#### Work instructions:
Find and copy each line of the listing below that has the word "title" in it.

*** Dataset extract Section Begins ***

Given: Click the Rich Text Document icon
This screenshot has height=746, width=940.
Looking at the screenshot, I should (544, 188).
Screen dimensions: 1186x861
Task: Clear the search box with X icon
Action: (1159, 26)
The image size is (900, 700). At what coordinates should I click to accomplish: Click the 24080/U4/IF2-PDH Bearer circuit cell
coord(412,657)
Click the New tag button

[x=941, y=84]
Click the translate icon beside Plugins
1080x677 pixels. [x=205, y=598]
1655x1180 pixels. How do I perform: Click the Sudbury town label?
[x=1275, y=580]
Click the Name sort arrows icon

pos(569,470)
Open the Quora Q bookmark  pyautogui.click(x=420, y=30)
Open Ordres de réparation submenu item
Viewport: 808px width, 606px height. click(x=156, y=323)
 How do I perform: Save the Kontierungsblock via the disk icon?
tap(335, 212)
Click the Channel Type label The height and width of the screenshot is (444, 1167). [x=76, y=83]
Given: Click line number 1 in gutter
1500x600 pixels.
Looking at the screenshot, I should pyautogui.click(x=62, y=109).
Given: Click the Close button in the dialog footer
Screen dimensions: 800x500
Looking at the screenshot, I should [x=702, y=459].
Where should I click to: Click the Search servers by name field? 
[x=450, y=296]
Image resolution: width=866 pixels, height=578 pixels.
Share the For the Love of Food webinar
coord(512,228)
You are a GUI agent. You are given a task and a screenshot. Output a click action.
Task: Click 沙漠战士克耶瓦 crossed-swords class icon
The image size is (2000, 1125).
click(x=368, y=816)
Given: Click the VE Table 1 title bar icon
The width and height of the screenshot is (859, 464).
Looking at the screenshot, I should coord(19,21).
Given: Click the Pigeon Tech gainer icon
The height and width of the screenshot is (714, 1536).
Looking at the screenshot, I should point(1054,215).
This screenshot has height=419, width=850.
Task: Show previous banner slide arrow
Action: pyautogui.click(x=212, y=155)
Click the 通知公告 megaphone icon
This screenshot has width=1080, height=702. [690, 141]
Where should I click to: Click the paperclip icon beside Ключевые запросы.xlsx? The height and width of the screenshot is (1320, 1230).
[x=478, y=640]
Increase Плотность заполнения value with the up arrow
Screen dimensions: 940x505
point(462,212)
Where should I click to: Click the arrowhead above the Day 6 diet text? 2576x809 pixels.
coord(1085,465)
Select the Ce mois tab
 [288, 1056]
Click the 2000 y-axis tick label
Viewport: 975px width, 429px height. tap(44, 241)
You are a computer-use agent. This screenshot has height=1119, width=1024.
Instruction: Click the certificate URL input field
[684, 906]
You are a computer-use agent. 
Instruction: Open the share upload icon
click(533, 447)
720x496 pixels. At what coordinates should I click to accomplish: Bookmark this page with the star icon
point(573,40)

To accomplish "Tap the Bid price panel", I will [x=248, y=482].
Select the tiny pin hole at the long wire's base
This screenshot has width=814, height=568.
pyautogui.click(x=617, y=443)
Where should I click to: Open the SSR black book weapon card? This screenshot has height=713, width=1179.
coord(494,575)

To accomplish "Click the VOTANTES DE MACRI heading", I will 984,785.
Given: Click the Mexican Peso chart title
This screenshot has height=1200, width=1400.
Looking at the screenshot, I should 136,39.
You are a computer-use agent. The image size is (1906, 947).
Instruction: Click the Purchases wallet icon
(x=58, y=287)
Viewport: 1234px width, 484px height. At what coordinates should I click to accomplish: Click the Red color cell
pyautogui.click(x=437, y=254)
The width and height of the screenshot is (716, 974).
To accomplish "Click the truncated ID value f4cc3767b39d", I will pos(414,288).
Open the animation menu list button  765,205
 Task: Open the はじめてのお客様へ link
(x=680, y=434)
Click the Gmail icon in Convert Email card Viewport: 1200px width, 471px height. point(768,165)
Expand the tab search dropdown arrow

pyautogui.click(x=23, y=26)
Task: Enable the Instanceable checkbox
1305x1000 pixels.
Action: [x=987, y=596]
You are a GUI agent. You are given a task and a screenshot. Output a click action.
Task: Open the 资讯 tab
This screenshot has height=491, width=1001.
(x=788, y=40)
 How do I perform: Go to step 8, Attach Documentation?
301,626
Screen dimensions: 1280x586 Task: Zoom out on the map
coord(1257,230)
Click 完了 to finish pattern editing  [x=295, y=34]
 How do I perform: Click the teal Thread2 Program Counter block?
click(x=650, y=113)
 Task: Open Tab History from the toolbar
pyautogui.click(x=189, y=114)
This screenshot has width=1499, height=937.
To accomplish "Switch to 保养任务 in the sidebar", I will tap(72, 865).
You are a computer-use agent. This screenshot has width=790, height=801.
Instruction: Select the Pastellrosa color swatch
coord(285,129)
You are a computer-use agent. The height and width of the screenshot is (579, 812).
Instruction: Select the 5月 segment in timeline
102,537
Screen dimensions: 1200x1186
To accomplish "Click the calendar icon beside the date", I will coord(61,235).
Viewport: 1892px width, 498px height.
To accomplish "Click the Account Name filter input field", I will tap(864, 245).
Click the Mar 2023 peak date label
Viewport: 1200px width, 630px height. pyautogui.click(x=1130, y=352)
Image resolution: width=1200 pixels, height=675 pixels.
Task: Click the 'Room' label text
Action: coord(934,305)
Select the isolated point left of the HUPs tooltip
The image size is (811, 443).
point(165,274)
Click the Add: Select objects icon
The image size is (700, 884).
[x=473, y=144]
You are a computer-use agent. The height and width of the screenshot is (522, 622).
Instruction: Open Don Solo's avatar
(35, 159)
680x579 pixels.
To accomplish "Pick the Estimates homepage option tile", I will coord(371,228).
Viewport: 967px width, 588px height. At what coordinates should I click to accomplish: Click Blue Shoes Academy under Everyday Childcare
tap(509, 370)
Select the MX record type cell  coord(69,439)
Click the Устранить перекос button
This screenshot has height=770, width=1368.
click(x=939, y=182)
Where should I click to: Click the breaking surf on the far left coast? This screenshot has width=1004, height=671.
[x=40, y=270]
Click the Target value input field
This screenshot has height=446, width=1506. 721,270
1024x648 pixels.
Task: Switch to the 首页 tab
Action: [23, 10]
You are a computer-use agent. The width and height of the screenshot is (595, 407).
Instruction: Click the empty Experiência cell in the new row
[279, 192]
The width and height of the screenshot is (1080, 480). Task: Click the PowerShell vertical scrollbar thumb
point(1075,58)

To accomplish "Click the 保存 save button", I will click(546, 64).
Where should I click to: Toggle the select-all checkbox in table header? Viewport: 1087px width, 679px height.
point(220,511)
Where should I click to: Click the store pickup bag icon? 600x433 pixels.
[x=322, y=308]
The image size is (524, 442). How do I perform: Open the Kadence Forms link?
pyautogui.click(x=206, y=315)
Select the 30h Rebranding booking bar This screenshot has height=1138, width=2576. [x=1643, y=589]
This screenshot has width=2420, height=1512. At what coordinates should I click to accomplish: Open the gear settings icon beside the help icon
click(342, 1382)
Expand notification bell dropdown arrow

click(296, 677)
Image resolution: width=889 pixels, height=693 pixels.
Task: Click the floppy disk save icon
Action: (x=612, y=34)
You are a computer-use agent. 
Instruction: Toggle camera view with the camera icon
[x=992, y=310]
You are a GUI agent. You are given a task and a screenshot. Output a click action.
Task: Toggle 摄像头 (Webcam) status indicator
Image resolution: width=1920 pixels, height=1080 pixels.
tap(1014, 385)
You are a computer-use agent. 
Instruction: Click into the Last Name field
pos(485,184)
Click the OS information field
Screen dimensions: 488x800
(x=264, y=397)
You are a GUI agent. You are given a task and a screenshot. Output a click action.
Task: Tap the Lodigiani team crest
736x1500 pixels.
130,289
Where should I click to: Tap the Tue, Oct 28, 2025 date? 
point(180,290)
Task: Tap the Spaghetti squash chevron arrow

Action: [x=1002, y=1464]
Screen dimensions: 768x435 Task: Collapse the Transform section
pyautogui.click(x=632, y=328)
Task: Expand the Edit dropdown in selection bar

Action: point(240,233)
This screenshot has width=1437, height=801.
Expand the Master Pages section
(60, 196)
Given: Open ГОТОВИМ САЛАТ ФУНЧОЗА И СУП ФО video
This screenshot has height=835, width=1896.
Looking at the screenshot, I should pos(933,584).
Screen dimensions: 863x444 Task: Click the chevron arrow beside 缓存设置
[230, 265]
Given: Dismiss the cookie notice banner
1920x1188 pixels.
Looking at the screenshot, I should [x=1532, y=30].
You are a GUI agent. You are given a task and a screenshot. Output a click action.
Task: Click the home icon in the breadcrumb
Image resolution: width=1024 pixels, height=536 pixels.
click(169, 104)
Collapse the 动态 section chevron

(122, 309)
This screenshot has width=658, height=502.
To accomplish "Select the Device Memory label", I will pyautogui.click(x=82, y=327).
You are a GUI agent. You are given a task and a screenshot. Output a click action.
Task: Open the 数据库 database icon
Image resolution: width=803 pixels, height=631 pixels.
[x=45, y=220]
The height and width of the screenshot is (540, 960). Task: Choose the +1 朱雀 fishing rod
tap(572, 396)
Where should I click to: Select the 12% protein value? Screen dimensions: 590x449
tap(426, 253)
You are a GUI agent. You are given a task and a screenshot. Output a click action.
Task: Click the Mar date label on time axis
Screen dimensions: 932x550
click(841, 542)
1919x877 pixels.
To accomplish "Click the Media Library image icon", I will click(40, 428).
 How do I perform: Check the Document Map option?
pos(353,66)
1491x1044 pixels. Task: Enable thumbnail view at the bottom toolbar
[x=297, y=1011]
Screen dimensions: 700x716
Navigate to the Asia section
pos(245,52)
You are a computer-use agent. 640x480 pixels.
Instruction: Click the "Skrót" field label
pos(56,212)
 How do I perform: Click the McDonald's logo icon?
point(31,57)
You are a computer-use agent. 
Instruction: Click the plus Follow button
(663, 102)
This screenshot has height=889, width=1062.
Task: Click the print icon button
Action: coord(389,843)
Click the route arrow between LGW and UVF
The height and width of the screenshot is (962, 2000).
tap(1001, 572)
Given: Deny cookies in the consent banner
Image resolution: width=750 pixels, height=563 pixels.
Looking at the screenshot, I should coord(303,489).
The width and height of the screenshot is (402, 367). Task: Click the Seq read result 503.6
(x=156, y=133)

*** Dataset extract Section Ends ***

#### Reply:
Given: Click the VE Table 1 title bar icon
Given: Click the Mexican Peso chart title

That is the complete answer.